# Material provided start
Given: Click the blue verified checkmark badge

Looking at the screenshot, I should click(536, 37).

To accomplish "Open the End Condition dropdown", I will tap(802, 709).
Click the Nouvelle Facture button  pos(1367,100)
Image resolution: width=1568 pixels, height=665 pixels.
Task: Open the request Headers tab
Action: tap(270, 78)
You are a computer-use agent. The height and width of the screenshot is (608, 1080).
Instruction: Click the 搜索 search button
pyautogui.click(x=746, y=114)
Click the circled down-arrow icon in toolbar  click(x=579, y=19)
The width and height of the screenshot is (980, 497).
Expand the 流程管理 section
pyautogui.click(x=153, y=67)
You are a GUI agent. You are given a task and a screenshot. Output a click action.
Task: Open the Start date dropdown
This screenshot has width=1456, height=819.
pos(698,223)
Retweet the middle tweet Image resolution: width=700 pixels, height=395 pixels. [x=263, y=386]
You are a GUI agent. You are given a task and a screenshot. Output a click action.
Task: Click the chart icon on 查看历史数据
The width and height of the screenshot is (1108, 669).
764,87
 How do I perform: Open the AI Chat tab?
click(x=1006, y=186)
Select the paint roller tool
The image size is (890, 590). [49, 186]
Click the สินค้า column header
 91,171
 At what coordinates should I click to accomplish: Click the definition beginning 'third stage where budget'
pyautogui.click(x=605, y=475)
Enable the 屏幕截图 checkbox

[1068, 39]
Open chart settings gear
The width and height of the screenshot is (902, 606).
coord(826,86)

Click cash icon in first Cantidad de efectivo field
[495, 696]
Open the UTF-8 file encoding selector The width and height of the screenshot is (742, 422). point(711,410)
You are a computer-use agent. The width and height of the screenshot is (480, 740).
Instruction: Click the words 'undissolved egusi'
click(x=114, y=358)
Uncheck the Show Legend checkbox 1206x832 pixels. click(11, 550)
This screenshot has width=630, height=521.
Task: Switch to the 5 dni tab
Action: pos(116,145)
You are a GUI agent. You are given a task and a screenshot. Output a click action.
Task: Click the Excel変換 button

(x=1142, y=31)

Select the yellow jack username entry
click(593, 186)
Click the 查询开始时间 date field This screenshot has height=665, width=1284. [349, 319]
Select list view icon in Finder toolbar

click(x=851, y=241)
# Material provided end
Copy all of the data above line for line, with no changes.

Given: Click the blue verified checkmark badge

Looking at the screenshot, I should click(536, 37).

To accomplish "Open the End Condition dropdown", I will tap(802, 709).
Click the Nouvelle Facture button  pos(1367,100)
Image resolution: width=1568 pixels, height=665 pixels.
Task: Open the request Headers tab
Action: tap(270, 78)
You are a computer-use agent. The height and width of the screenshot is (608, 1080).
Instruction: Click the 搜索 search button
pyautogui.click(x=746, y=114)
Click the circled down-arrow icon in toolbar  click(x=579, y=19)
The width and height of the screenshot is (980, 497).
Expand the 流程管理 section
pyautogui.click(x=153, y=67)
You are a GUI agent. You are given a task and a screenshot. Output a click action.
Task: Open the Start date dropdown
This screenshot has width=1456, height=819.
pos(698,223)
Retweet the middle tweet Image resolution: width=700 pixels, height=395 pixels. [x=263, y=386]
You are a GUI agent. You are given a task and a screenshot. Output a click action.
Task: Click the chart icon on 查看历史数据
The width and height of the screenshot is (1108, 669).
764,87
 How do I perform: Open the AI Chat tab?
click(x=1006, y=186)
Select the paint roller tool
The image size is (890, 590). [49, 186]
Click the สินค้า column header
 91,171
 At what coordinates should I click to accomplish: Click the definition beginning 'third stage where budget'
pyautogui.click(x=605, y=475)
Enable the 屏幕截图 checkbox

[1068, 39]
Open chart settings gear
The width and height of the screenshot is (902, 606).
coord(826,86)

Click cash icon in first Cantidad de efectivo field
[495, 696]
Open the UTF-8 file encoding selector The width and height of the screenshot is (742, 422). point(711,410)
You are a computer-use agent. The width and height of the screenshot is (480, 740).
Instruction: Click the words 'undissolved egusi'
click(x=114, y=358)
Uncheck the Show Legend checkbox 1206x832 pixels. click(11, 550)
This screenshot has width=630, height=521.
Task: Switch to the 5 dni tab
Action: pos(116,145)
You are a GUI agent. You are given a task and a screenshot. Output a click action.
Task: Click the Excel変換 button

(x=1142, y=31)

Select the yellow jack username entry
click(593, 186)
Click the 查询开始时间 date field This screenshot has height=665, width=1284. [349, 319]
Select list view icon in Finder toolbar

click(x=851, y=241)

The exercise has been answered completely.